#### [Work to complete]
Give back the data in full. Leave nothing out.

#### [Input for this task]
BEGIN

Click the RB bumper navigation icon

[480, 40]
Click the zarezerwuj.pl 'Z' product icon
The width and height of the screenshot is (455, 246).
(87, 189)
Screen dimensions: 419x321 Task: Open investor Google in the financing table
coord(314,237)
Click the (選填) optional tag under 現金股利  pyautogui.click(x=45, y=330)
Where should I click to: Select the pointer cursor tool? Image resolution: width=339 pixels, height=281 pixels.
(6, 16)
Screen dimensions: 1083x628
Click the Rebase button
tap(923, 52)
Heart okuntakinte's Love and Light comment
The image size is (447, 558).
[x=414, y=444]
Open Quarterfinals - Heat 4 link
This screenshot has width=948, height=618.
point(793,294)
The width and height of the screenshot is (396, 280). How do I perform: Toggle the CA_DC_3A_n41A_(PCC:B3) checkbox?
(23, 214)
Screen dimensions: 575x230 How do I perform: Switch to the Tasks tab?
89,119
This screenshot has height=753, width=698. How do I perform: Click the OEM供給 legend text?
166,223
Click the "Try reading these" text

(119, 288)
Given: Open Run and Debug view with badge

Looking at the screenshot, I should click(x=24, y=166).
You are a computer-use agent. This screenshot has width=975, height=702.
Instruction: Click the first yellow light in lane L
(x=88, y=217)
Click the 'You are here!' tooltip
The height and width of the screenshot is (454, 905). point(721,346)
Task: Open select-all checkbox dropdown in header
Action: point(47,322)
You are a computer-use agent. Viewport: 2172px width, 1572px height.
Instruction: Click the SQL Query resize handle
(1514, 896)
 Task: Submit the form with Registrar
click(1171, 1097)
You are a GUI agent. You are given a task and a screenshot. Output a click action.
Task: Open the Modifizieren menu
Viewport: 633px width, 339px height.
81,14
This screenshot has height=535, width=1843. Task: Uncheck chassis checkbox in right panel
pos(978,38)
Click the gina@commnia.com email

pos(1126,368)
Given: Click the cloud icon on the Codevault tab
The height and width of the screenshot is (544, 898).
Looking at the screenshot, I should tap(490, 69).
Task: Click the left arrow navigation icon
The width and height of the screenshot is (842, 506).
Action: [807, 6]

END

#### [Solved exercise]
Click the RB bumper navigation icon

[480, 40]
Click the zarezerwuj.pl 'Z' product icon
The width and height of the screenshot is (455, 246).
(87, 189)
Screen dimensions: 419x321 Task: Open investor Google in the financing table
coord(314,237)
Click the (選填) optional tag under 現金股利  pyautogui.click(x=45, y=330)
Where should I click to: Select the pointer cursor tool? Image resolution: width=339 pixels, height=281 pixels.
(6, 16)
Screen dimensions: 1083x628
Click the Rebase button
tap(923, 52)
Heart okuntakinte's Love and Light comment
The image size is (447, 558).
[x=414, y=444]
Open Quarterfinals - Heat 4 link
This screenshot has width=948, height=618.
point(793,294)
The width and height of the screenshot is (396, 280). How do I perform: Toggle the CA_DC_3A_n41A_(PCC:B3) checkbox?
(23, 214)
Screen dimensions: 575x230 How do I perform: Switch to the Tasks tab?
89,119
This screenshot has height=753, width=698. How do I perform: Click the OEM供給 legend text?
166,223
Click the "Try reading these" text

(119, 288)
Given: Open Run and Debug view with badge

Looking at the screenshot, I should click(x=24, y=166).
You are a computer-use agent. This screenshot has width=975, height=702.
Instruction: Click the first yellow light in lane L
(x=88, y=217)
Click the 'You are here!' tooltip
The height and width of the screenshot is (454, 905). point(721,346)
Task: Open select-all checkbox dropdown in header
Action: point(47,322)
You are a computer-use agent. Viewport: 2172px width, 1572px height.
Instruction: Click the SQL Query resize handle
(1514, 896)
 Task: Submit the form with Registrar
click(1171, 1097)
You are a GUI agent. You are given a task and a screenshot. Output a click action.
Task: Open the Modifizieren menu
Viewport: 633px width, 339px height.
81,14
This screenshot has height=535, width=1843. Task: Uncheck chassis checkbox in right panel
pos(978,38)
Click the gina@commnia.com email

pos(1126,368)
Given: Click the cloud icon on the Codevault tab
The height and width of the screenshot is (544, 898).
Looking at the screenshot, I should tap(490, 69).
Task: Click the left arrow navigation icon
The width and height of the screenshot is (842, 506).
Action: [807, 6]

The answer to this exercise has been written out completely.